• **About this task**:
Beginning with the line that holds "Click the type filter text field", copy each line exactly through the end of the entries, but leave the pictures out.

========================================================================

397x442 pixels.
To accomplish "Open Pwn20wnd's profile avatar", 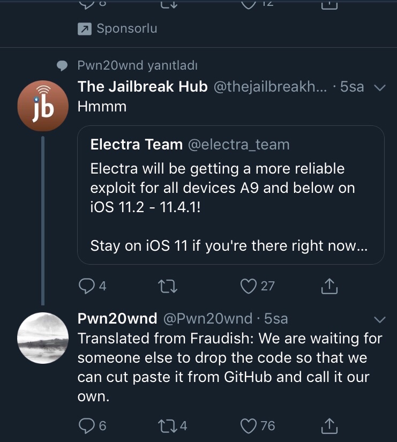I will point(43,338).
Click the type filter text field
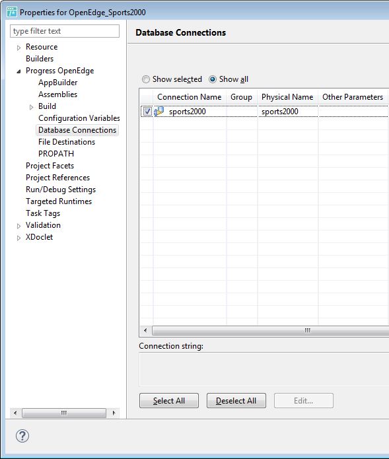 [x=65, y=31]
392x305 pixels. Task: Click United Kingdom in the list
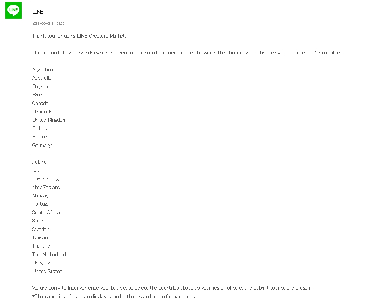pyautogui.click(x=49, y=120)
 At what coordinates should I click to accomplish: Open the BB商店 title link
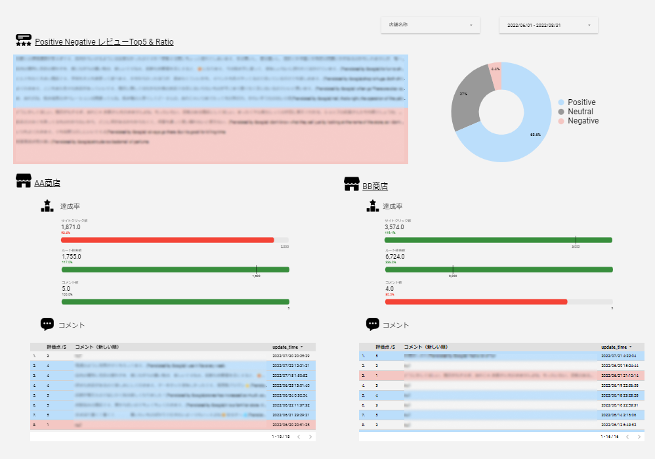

========================================================================

• **Exercise result**:
Click the type filter text field
 [x=65, y=31]
392x305 pixels. Task: Click United Kingdom in the list
pyautogui.click(x=49, y=120)
 At what coordinates should I click to accomplish: Open the BB商店 title link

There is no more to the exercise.